**WORK TO COMPLETE**
a - Indicate whether each statement agrees with the MNIST neural network notebook, answering yes or no and quoting the deciding words: (i) the hidden layer has 256 units; (ii) training uses batches of 64; (iii) the loss function is mean squared error.
b - Resume the MNIST neural network notebook from its final line and carry its code onward.

**TEXT EXTRACT**
☆ ☆ ☆
# MNIST Neural Network with NumPy (Optimized)

Simple implementation of a neural network using NumPy for MNIST digit classification. This version achieves ~96% validation accuracy through optimizations including batch gradient descent and efficient matrix operations. Uses Jacobian Vector products for a very big speed boost, should be pretty much the best we can do without GPU.

## Architecture
- Input (784) → Hidden (256) → Output (10)
- ReLU + Softmax activations
- Cross-entropy loss
- Batch gradient descent with size 128

In [1]:
import numpy as np
import csv
import os


PROJECT_ROOT = "/home/nlin/workspace/code/projects/autograd_cpp"

In [2]:
def load_mnist_from_file(csvfile):
    reader = csv.reader(csvfile)
☆ ☆ ☆
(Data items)

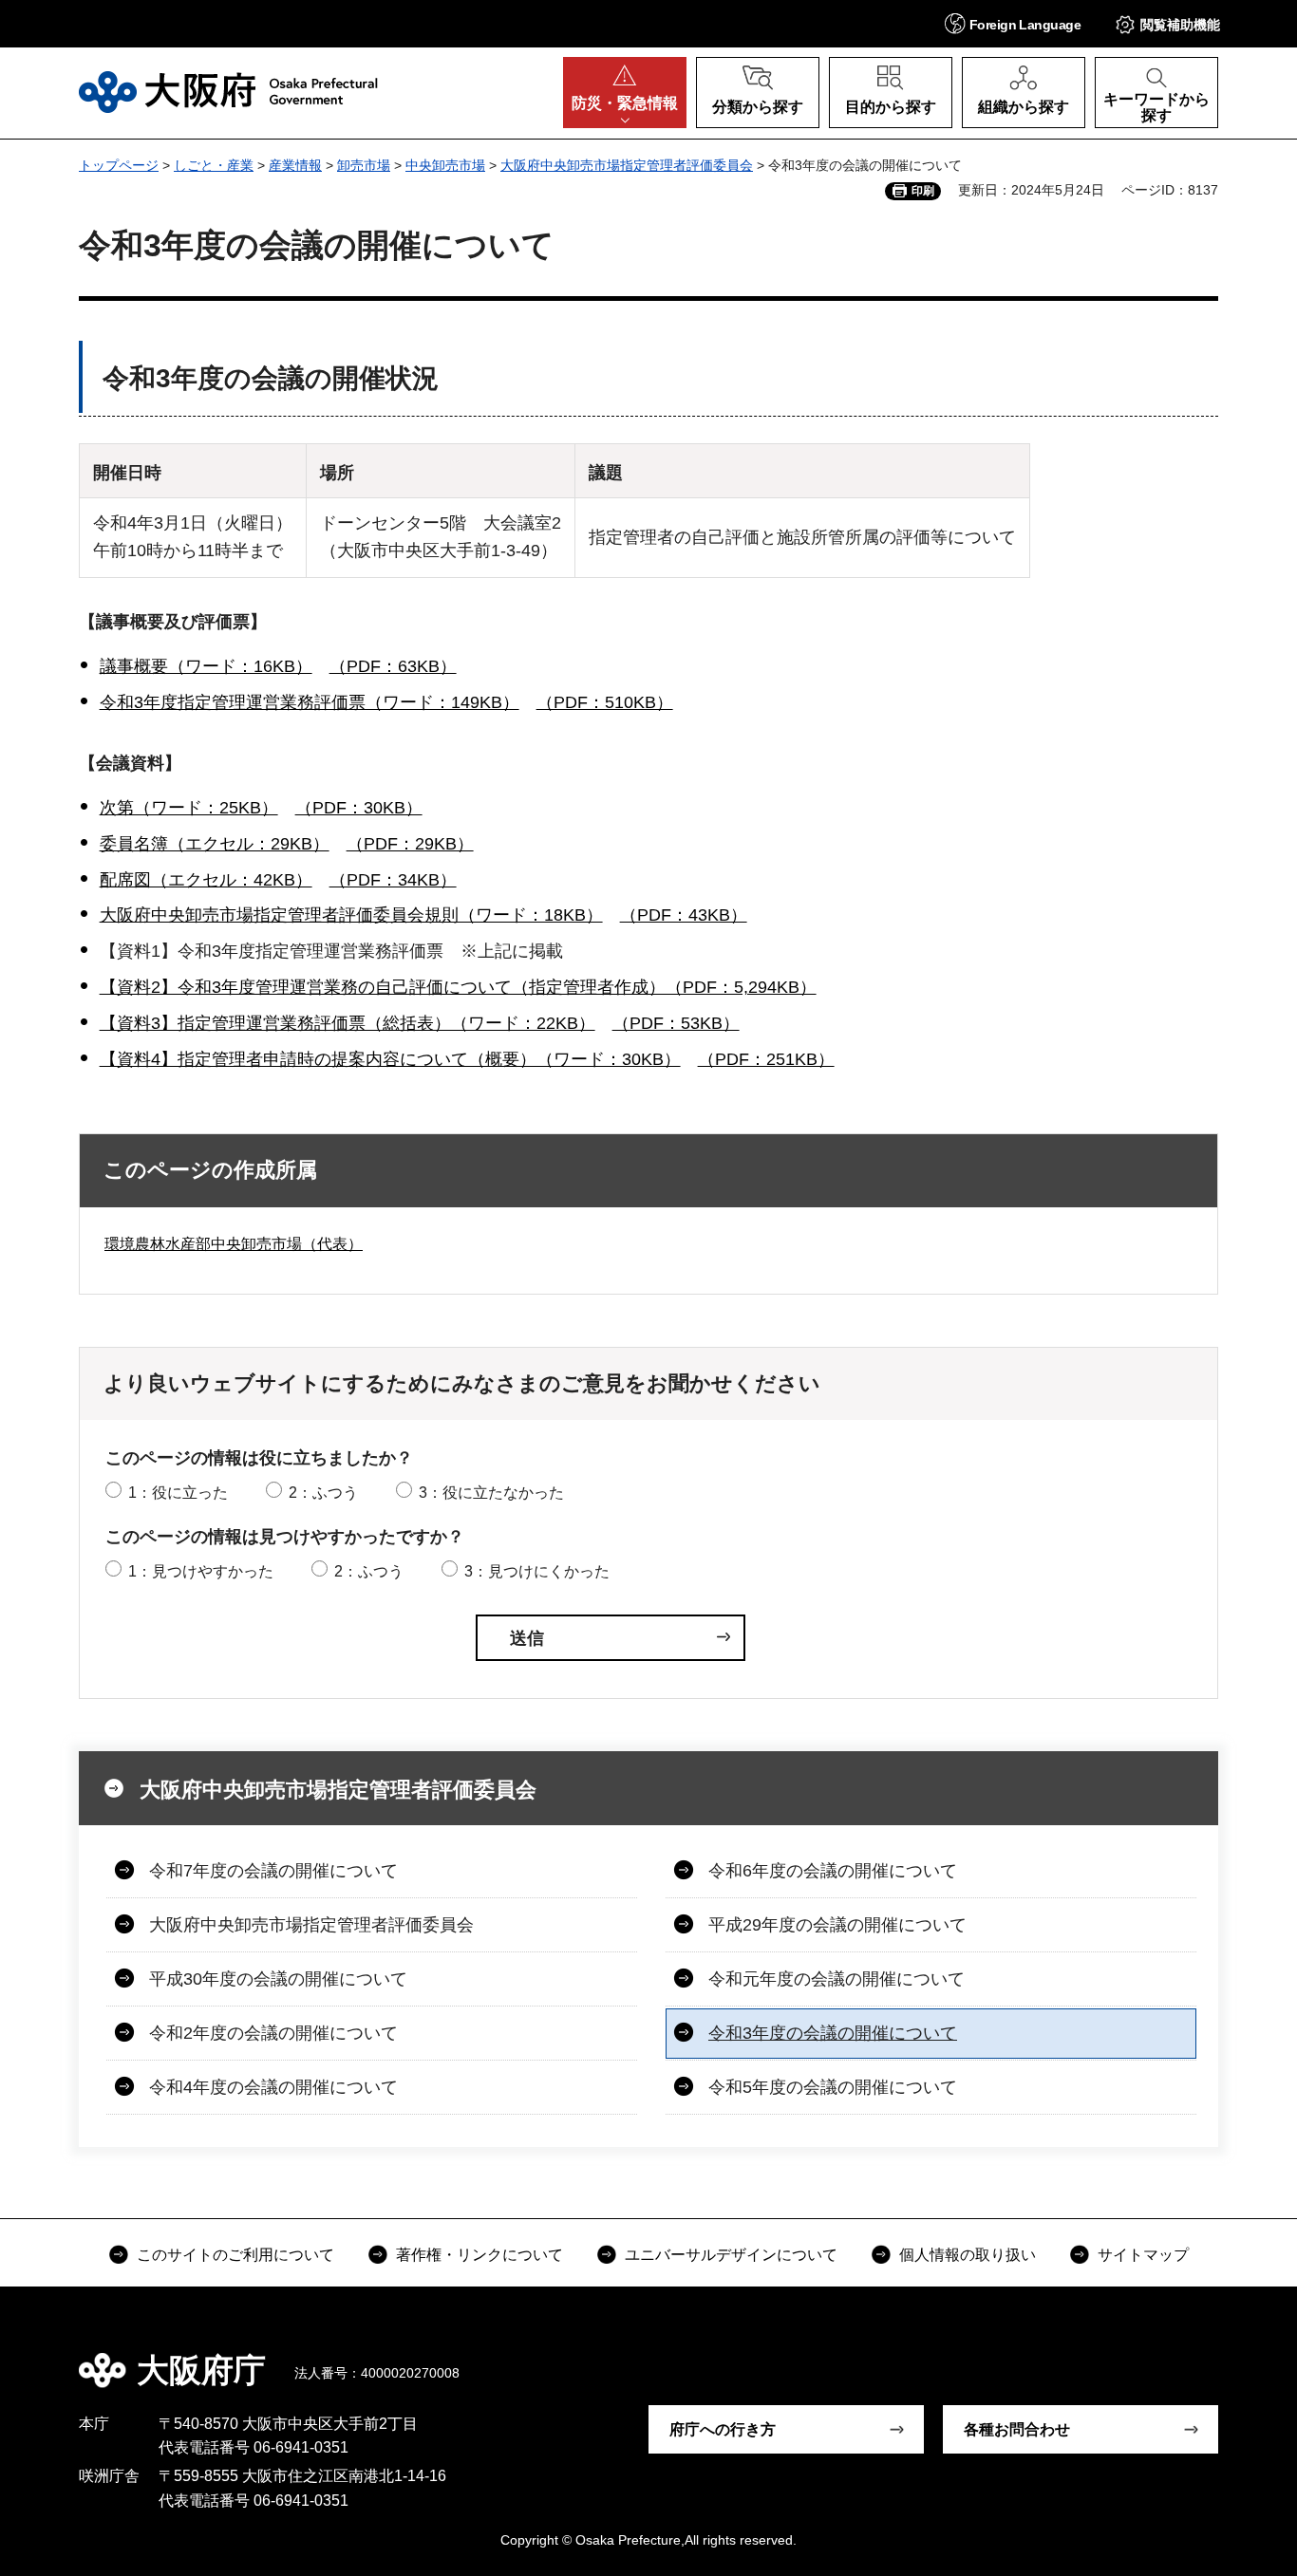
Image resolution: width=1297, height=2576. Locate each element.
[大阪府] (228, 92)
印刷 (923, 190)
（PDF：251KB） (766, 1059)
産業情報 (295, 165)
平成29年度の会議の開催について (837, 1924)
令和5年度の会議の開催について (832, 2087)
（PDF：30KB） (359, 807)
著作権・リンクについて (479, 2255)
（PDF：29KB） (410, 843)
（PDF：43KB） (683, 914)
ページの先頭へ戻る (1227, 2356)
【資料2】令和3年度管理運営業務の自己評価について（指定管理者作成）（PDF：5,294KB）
☆ ☆ ☆
**PER-TASK ANSWERS**
a -
(i) Yes: "Input (784) → Hidden (256) → Output (10)".
(ii) No: "Batch gradient descent with size 128".
(iii) No: "Cross-entropy loss".

b -
    data = []
    labels = []
    next(reader)
    for row in reader:
        row = [float(i) for i in row]
        data.append([i * 1.0 / 255 for i in row[1:]])
        labels.append([1 if row[0] == i else 0 for i in range(10)])

    n = len(data)
    xs = np.array(data)
    ys = np.array(labels)
    csvfile.close()

    return xs, ys, n


csvfile = open(os.path.join(PROJECT_ROOT, "data/mnist_train.csv"))
xs, ys, n = load_mnist_from_file(csvfile)

In [3]:
def softmax(X):
    max_X = np.max(X, axis=1, keepdims=True)
    eX = np.exp(X - max_X)
    sum_eX = np.sum(eX, axis=1, keepdims=True)
    return eX / sum_eX

In [4]:
W1 = np.random.rand(784, 256) - 0.5
W2 = np.random.rand(256, 10) - 0.5

In [5]:
tcsvfile = open(os.path.join(PROJECT_ROOT, "data/mnist_test_short.csv"))
txs, tys, tn = load_mnist_from_file(tcsvfile)

In [None]:
BATCH_SIZE = 128
NUM_ITER = 100000
learning_rate = 1e-3

for it in range(NUM_ITER):
    batch_indices = np.random.choice(n, BATCH_SIZE, replace=False)
    batch_xs = xs[batch_indices]
    batch_ys = ys[batch_indices]

    A1 = np.matmul(batch_xs, W1)
    Z1 = np.where(A1 > 0, A1, 0)
    A2 = np.matmul(Z1, W2)
    Z2 = softmax(A2)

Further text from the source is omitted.